Market update - March 2011
On the domestic equity front, we have spent much of our time over the last month engaged in one-on-one meetings with the management of companies in which we have vested interest. The February reporting season did not throw up a lot of surprises with most results well-flagged prior to the earnings announcement. However, looking at the composition of the results and hearing first hand from management has given us more confidence in some specific themes in the market playing out as we expected. For example, increased levels of investment and capital expenditure on resource projects are coming through strongly and tangibly in the numbers of the mining service providers. The management teams of the companies in this sector have been universally bullish about the number of new projects coming through. We have observed a shift in the dynamic between service providers and mining companies, whereby the sheer capacity of work to do has relieved pricing pressure on the service providers.
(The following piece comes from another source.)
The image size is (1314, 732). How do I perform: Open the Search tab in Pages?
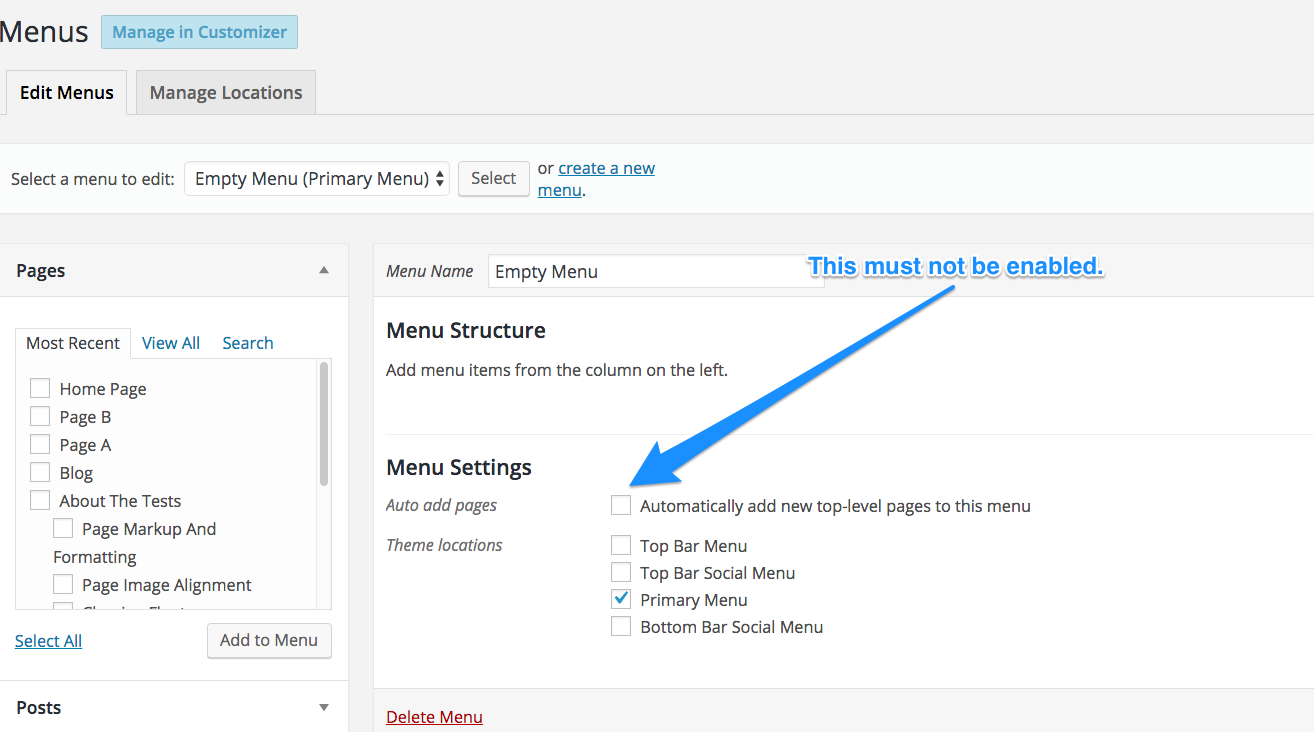click(248, 343)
Developed Global equity markets have had a strong run lately buoyed by stronger earnings and a good run of positive economic data reassuring investors that the recovery is on track. Latterly however, risk appetite has been tempered with escalating issues in the Middle East, broad concerns about inflation and continuing European debt problems. On the upside, company fundamentals remain strong, and as long as the recovery continues in the U.S, companies appear to be more willing to start putting their capital to use in the form of additional investment, capital expenditure and even corporate activity, which is in contrast to 2009 and 2010.
Notwithstanding European sovereign debt issues where further spread widening is not unlikely in the peripheral countries, valuations remains tight which limits further upside in sovereign bonds.